Vice Admiral of the United States Navy (born 1945)

Rodney Paul Rempt (born June 13, 1945) is a retired Vice Admiral of the United States Navy who served as the 59th Superintendent of the U.S. Naval Academy from 2003 to 2007.

==Biography==
Rempt was raised in the Los Angeles suburb of Van Nuys and graduated from the U.S. Naval Academy with the Class of 1966. His initial assignments at sea included deployments to Vietnam aboard and followed by command of , one of four missile-armed patrol gunboats homeported in Naples, Italy.

Rempt commanded during two WESTPAC/Indian Ocean deployments, and homeported in Yokosuka, Japan. While on Bunker Hill, Rempt served for 18 months as the Anti-Air Warfare Commander (AAWC) for Seventh Fleet.

Duties ashore included three years in the Weapon Prototyping office of the Naval Sea Systems Command as the initial project officer for the MK 41 Vertical Launch system, and both the Program Coordinator for the Aegis Weapon System, and the Director, Anti-Air Warfare Requirements Division (OP-75) on the CNO's staff. Rempt also worked in the Ballistic Missile Defense Organization (BMDO) where he initiated the development of Naval Theater Ballistic Missile Defense (TBMD).

Initial flag assignments were as Director, Theater Air Defense (N865), followed by Program Executive Officer, Theater Air Defense (PEO TAD), concurrently serving as the U.S. Steering Committee Member for the NATO Sea Sparrow and Rolling Airframe Missile multi-national programs. Vice Adm. Rempt subsequently served as the first Deputy Assistant Secretary of the Navy for Theater Combat Systems and as the first Assistant Chief of Naval Operations for Missile Defense. In this position, Vice Adm. Rempt additionally served as Director, Surface Warfare (N76), responsible for all Surface Warfare people initiatives, ship programs and combat systems. His final Flag assignment before retirement was as Superintendent, United States Naval Academy.

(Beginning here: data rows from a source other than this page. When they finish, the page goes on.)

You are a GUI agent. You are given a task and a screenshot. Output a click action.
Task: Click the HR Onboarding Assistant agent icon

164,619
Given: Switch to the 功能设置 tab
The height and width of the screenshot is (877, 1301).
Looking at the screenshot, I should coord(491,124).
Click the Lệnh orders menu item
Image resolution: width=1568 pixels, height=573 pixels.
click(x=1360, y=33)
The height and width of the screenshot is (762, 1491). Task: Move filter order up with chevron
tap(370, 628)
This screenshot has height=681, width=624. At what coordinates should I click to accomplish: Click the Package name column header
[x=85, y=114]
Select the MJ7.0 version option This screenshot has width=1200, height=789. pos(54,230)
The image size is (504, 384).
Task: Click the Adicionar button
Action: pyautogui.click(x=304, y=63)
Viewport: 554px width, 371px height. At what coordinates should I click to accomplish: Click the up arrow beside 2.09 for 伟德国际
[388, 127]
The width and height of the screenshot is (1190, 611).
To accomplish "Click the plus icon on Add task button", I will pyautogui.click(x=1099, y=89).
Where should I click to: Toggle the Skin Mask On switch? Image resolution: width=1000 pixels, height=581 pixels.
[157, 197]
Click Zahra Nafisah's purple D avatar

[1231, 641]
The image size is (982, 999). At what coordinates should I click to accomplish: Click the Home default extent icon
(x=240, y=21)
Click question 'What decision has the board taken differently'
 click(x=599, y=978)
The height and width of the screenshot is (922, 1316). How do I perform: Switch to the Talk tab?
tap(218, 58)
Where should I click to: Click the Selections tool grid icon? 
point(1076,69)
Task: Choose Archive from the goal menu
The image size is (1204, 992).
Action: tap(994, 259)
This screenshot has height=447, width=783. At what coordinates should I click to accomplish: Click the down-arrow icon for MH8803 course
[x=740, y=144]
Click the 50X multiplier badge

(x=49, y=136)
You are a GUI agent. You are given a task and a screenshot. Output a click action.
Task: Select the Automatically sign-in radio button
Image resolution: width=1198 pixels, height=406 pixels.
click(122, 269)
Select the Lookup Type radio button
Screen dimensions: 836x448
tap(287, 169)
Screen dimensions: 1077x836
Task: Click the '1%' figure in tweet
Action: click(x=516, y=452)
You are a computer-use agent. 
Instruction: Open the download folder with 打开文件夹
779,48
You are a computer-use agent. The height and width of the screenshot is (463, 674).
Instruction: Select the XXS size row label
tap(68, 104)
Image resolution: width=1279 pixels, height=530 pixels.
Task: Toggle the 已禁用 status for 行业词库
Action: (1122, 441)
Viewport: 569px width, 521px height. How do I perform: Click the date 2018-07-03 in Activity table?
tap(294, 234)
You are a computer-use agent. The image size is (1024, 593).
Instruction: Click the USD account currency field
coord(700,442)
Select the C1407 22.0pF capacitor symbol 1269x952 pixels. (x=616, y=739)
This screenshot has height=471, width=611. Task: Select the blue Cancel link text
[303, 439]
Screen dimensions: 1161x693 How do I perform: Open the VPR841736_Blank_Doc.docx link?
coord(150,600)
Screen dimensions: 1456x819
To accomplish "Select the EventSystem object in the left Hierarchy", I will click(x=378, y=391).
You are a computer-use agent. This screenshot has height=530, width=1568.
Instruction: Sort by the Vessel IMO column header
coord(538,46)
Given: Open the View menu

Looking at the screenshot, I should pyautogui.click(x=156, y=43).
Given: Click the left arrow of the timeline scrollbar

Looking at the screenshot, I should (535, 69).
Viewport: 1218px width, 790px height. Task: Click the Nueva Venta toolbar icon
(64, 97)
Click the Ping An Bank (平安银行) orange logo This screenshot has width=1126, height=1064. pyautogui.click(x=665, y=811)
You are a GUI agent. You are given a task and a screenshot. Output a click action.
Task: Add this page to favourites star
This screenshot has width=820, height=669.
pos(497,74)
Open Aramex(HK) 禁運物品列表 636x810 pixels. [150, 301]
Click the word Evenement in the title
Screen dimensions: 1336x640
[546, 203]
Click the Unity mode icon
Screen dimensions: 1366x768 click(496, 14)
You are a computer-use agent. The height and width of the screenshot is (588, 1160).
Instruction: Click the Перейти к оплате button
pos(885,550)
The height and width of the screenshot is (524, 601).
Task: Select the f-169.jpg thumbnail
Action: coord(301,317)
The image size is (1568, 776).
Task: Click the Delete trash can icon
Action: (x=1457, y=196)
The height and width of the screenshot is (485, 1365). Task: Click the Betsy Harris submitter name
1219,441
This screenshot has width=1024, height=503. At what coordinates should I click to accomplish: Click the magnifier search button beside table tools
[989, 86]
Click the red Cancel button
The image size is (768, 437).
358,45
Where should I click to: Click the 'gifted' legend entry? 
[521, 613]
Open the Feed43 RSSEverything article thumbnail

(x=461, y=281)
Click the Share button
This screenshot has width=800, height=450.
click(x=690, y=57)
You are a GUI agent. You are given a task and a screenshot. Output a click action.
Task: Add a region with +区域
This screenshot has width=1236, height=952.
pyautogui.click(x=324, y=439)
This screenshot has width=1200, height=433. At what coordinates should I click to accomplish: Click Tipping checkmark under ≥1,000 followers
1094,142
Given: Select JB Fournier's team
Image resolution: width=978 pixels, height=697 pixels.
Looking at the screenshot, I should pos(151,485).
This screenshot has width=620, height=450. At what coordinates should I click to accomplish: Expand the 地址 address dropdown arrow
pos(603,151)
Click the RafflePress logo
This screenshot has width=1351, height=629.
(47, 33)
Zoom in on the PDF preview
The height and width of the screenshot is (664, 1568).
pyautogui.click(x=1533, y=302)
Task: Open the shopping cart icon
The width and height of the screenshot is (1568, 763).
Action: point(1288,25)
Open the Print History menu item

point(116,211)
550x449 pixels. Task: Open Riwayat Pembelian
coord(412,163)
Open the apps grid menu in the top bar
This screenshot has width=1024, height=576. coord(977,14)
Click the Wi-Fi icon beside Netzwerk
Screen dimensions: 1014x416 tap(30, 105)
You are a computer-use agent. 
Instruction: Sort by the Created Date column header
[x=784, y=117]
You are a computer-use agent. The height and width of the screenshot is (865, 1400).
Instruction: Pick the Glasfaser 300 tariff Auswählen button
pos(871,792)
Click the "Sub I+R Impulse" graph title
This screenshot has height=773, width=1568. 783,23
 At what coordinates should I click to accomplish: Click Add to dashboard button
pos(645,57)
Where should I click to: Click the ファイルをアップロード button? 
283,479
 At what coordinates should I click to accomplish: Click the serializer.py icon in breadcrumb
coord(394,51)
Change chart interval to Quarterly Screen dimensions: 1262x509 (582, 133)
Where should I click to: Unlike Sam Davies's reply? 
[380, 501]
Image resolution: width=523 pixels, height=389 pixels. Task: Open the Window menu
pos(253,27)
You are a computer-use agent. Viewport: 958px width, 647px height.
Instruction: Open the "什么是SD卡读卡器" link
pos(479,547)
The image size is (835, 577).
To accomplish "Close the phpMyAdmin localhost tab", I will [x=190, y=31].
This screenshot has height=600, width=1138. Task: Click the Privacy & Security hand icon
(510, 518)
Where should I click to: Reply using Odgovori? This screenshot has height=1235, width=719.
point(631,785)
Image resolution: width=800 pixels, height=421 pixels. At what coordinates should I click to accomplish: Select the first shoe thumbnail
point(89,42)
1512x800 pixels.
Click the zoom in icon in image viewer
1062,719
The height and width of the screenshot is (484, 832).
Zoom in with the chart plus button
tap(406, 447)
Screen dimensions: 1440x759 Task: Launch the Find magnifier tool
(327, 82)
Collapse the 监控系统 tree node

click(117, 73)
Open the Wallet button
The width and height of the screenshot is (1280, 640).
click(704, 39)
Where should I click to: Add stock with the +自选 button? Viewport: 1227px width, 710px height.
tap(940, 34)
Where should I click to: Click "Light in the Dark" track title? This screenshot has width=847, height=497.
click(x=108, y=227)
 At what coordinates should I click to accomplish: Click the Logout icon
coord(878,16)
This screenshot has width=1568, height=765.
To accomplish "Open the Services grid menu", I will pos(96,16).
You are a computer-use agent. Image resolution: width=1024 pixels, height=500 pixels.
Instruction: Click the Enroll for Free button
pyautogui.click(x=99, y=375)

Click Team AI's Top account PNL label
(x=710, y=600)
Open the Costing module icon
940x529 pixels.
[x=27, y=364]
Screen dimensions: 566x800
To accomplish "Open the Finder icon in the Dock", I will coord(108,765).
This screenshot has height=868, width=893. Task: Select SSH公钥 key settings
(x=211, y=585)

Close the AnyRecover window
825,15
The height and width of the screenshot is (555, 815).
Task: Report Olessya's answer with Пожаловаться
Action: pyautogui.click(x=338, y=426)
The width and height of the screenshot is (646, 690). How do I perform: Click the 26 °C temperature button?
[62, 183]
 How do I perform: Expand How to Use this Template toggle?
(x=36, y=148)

His education includes master's degrees in Systems Analysis from Stanford University and in National Security and Strategic Studies from the Naval War College. He served one year as the Director of the PCO/PXO Department at the Surface Warfare Officers Schools Command and two years as the 49th President of the Naval War College in Newport, Rhode Island.

==Decorations==
His personal awards include the Navy Distinguished Service Medal, the Legion of Merit (three awards), the Meritorious Service Medal (three awards), and the Navy Commendation Medal (three awards with Combat "V").

- Navy Distinguished Service Medal
- Legion of Merit with two gold award stars
- Meritorious Service Medal with two gold award stars
- Navy and Marine Corps Commendation Medal with Combat V and two gold award stars

==Retirement==
Vice Admiral Jeffrey Fowler relieved Rempt as Superintendent of the U.S. Naval Academy on 8 June 2007. Rempt retired with the rank of Vice Admiral on 9 June. He plans to retire, with his wife, to Montana, and then return to Annapolis and the Academy.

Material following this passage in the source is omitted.